A-22. The supercargo OIC/NCOIC pays special attention to vehicles loaded on ramps and on the deck. Not only are the walking areas in these locations treacherous, but loose lashings and missing chocks could result in losing a vehicle over the side or having the vehicle break loose on the ramp and hit the ship's watertight doors at the bottom of the ramps. The OIC/NCOIC gets team members to stow all supercargo gear as soon as possible after consultation with the first mate.


A-23. Upon arrival at the SPOE, supercargoes are under the operational control of the port commander. While onboard a ship, the supercargoes are under the command and control of the vessel's captain or first mate. Upon arrival at the SPOD, supercargoes are under the operational control of the port commander. Supercargoes are normally released to the unit on completion of port clearance operations.


A-24. Supercargoes may use the following forms during vessel operations: DA Form 1594, Duty log, and DA Form 2404, Equipment Inspection and Maintenance Worksheet.


A-25. Supercargoes should use DA Form 1594 to record their daily activities. Mandatory entries include checks of equipment, key control actions, and damage reports. If the situation is severe, the supercargo requests the information be transmitted to the SPOD from the ship while en route.


A-26. Record deficiencies and any corrective actions on vehicles and equipment on DA Form 2404.

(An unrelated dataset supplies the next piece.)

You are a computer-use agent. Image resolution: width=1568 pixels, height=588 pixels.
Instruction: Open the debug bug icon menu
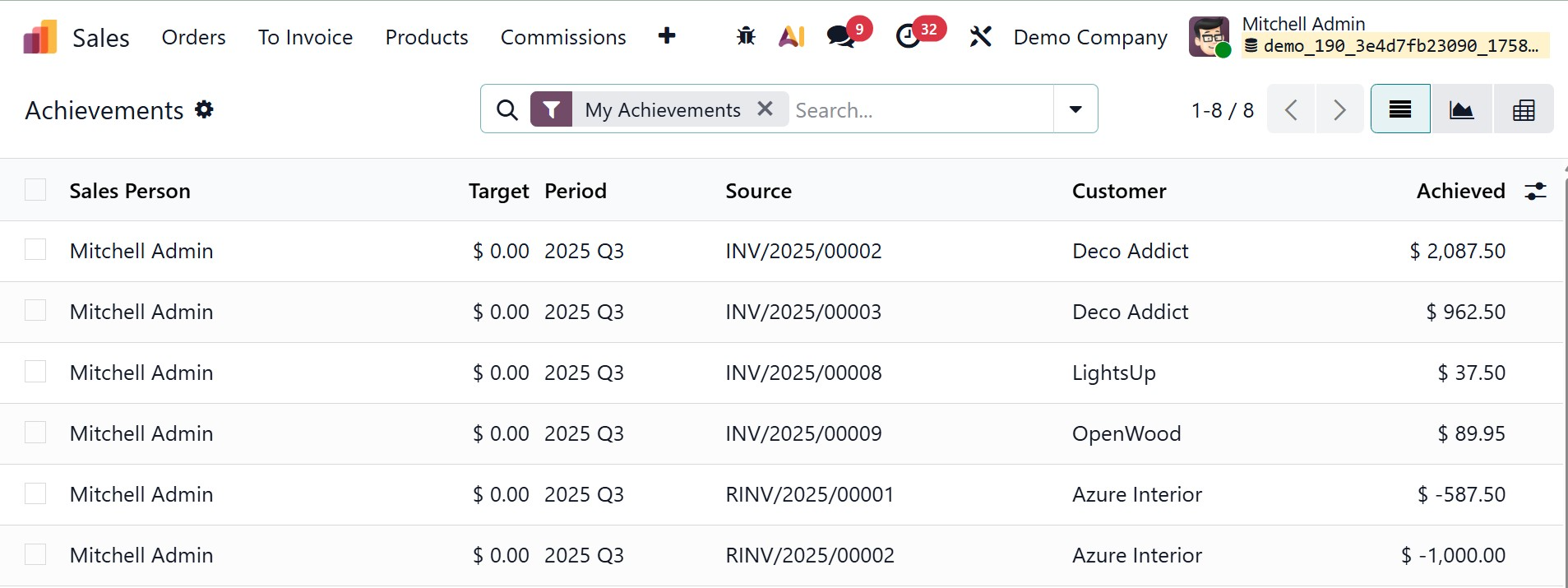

A-27. In addition to personal items required to support the supercargo, sufficient maintenance-related items must accompany the supercargo. This includes but is not limited to the following:

  • Tool set, general mechanic's (one per mechanic).
  • Jumper slave cable (one set per deck).
  • Battery charger (one).
  • Class III and IX (limited items) required for repair en route, such as batteries, headlights, reflectors, oil, lubricants, and deicer.